#### RECORDS SUPPLIED
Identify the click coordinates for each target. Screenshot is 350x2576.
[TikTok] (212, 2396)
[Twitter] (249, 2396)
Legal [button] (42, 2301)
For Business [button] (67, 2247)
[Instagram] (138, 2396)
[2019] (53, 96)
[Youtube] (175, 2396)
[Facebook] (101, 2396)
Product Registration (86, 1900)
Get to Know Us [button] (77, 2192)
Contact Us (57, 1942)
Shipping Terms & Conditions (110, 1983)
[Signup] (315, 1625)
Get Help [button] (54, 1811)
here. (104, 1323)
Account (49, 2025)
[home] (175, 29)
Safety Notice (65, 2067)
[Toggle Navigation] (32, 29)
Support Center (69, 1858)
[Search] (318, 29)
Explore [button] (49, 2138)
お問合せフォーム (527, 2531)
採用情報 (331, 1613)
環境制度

#### REQUIRED WORK
Locate all lines in the listing above with the word "button" and copy them.

#### SOLUTION TO THE EXERCISE
Legal [button] (42, 2301)
For Business [button] (67, 2247)
Get to Know Us [button] (77, 2192)
Get Help [button] (54, 1811)
Explore [button] (49, 2138)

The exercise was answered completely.